== AVAILABLE RECORDS ==
#####
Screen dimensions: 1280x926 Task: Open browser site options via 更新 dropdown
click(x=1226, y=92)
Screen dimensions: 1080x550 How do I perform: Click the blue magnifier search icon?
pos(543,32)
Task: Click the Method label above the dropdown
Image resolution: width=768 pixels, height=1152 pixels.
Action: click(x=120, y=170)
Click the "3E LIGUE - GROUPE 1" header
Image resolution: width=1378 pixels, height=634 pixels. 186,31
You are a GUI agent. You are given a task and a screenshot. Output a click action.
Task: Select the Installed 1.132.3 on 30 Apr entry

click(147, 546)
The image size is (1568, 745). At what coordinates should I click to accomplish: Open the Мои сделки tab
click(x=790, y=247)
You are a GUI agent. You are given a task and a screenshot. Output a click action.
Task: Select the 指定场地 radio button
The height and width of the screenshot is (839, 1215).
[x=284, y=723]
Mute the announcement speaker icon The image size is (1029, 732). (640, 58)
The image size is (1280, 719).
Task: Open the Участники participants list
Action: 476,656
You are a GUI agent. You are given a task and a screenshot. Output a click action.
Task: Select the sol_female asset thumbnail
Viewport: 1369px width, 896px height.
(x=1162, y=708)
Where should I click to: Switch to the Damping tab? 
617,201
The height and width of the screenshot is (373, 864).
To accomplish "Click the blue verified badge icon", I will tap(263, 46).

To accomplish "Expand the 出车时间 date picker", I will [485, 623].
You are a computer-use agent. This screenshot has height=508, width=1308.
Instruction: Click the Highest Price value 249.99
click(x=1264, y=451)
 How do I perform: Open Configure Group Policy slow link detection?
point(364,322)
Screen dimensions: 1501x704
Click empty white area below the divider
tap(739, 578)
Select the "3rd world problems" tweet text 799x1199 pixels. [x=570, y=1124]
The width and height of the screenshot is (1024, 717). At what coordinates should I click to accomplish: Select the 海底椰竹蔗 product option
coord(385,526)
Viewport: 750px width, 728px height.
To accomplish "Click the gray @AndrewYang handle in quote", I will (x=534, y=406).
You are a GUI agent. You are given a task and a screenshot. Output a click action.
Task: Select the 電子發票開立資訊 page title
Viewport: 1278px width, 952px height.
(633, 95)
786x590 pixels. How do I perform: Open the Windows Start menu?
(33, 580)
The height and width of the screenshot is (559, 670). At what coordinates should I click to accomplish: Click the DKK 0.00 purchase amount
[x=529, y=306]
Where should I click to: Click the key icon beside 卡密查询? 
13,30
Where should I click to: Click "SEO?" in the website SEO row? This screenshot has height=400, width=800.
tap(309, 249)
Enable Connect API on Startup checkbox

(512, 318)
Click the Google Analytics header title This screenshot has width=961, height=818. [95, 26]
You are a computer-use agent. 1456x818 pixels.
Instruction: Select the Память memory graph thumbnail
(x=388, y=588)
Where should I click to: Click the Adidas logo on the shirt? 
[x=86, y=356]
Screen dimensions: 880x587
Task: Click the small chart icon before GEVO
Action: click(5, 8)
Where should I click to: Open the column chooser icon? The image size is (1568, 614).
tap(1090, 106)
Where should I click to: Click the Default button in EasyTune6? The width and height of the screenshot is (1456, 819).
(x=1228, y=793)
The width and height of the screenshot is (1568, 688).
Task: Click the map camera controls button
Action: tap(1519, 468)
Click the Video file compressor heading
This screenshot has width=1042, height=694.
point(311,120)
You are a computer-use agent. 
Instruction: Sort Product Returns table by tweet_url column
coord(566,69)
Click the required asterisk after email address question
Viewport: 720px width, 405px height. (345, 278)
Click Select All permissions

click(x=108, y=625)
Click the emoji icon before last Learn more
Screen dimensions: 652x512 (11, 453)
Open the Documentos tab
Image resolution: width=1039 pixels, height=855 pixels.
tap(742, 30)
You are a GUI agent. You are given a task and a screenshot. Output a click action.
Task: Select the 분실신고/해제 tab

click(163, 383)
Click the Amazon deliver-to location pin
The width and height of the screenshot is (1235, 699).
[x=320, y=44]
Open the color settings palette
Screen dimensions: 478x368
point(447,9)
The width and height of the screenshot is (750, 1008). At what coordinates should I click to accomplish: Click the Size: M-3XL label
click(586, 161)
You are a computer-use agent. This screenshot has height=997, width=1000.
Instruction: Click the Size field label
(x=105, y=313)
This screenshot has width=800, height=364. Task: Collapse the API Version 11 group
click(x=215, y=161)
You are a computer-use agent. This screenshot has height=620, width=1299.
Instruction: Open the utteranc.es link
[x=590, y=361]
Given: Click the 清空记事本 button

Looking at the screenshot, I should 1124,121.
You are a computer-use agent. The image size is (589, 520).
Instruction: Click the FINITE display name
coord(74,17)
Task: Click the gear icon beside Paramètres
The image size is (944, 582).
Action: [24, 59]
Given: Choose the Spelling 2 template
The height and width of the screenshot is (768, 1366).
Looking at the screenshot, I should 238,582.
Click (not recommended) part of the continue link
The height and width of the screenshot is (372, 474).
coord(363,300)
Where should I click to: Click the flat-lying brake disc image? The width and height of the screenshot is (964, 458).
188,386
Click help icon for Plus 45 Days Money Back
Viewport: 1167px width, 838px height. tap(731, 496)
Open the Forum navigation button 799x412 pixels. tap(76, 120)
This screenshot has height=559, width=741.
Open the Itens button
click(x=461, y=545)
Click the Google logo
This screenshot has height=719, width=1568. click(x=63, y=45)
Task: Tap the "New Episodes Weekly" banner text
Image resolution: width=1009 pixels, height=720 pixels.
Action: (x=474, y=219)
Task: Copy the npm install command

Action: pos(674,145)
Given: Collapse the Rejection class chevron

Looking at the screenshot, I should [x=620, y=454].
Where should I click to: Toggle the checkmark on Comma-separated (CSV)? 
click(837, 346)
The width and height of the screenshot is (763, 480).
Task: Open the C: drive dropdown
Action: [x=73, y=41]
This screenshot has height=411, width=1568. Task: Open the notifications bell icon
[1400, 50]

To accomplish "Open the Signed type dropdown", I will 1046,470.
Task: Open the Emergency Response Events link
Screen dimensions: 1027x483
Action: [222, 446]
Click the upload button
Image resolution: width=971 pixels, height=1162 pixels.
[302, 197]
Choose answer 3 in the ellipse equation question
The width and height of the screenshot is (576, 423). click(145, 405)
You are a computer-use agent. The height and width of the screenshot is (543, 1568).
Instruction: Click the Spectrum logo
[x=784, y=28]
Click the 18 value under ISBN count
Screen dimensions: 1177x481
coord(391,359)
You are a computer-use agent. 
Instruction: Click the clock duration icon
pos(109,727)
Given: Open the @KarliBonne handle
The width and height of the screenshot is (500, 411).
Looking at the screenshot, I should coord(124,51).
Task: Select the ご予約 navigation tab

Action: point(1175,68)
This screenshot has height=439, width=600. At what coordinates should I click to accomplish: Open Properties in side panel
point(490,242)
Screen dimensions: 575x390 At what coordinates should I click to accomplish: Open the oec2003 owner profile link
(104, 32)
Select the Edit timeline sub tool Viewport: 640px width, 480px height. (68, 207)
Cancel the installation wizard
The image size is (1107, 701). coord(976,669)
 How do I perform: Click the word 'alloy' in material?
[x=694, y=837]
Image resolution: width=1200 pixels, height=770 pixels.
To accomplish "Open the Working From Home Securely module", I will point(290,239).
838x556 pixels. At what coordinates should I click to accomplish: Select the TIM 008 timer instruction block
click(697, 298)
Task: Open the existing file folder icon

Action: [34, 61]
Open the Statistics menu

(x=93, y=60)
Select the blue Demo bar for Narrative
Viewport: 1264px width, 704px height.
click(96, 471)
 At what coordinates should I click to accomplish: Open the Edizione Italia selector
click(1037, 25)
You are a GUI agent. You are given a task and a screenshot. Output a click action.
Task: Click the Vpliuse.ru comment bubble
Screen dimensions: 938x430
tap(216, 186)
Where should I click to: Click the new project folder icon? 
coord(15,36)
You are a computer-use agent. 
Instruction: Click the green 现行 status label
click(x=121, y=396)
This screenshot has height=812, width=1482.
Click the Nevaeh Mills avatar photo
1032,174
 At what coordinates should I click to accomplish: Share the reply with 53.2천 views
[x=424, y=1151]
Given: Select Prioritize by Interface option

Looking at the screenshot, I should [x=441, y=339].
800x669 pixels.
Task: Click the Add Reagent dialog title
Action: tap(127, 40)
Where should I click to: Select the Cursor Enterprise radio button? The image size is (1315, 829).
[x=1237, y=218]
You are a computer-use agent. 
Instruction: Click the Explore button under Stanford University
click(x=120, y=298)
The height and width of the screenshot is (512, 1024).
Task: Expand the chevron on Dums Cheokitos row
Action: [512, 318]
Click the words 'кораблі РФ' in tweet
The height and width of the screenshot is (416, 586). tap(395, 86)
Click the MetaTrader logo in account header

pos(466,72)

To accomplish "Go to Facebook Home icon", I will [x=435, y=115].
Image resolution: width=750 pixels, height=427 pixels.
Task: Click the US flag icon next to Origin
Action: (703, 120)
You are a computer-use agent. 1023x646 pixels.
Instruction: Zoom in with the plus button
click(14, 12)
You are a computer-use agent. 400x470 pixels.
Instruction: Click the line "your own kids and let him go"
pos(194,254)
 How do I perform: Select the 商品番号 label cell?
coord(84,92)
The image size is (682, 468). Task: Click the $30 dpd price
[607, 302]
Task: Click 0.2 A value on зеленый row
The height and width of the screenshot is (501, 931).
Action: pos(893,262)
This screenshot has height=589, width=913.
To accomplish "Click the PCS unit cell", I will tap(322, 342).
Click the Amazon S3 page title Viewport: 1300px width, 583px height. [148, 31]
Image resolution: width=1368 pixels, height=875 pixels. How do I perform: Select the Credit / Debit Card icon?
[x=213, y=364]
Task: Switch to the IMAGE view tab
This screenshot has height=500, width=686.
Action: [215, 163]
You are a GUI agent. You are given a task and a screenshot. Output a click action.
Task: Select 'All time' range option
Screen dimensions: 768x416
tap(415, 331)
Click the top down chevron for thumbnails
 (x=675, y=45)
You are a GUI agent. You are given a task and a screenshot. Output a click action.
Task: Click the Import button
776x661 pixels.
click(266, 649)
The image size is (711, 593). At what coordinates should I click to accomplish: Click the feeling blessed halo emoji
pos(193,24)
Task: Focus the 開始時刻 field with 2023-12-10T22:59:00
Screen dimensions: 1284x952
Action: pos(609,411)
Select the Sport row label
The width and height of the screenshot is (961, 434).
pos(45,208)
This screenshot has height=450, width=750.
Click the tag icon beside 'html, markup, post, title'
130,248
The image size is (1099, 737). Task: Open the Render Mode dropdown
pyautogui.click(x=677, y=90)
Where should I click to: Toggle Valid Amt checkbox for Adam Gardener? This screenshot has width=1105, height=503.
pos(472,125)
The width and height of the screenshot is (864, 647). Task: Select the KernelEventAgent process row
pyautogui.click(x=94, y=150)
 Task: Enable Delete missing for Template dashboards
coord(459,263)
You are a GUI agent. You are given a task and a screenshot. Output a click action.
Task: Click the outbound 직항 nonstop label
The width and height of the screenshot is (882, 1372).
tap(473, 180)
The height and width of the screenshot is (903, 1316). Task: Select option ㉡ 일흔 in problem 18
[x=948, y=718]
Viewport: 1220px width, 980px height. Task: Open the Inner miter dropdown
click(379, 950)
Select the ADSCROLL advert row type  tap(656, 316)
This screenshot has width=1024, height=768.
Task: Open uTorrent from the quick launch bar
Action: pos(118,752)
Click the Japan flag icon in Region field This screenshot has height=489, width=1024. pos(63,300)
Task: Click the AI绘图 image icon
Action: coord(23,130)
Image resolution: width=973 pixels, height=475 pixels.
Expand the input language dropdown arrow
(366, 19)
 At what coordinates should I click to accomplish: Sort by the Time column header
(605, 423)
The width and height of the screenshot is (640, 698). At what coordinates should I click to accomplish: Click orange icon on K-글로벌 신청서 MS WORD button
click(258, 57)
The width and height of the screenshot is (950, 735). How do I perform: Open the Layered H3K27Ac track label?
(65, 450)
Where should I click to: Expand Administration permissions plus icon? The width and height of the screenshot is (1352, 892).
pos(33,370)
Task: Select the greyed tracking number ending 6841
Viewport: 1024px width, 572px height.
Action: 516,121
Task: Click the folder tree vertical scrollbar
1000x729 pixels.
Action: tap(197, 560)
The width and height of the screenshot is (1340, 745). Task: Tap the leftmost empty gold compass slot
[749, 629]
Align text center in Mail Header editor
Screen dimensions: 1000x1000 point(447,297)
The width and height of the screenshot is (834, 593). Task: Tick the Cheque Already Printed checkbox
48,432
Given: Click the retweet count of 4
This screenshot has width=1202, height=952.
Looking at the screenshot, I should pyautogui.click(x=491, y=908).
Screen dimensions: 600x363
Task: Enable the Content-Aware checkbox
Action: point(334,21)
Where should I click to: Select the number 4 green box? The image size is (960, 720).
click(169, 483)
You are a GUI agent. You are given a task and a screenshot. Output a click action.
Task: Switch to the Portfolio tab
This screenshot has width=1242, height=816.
#####
== PROBLEM REQUIREMENTS ==
Across the records, count the lines holding the string "page". Give the number and stop.

== EXERCISE RESPONSE ==
2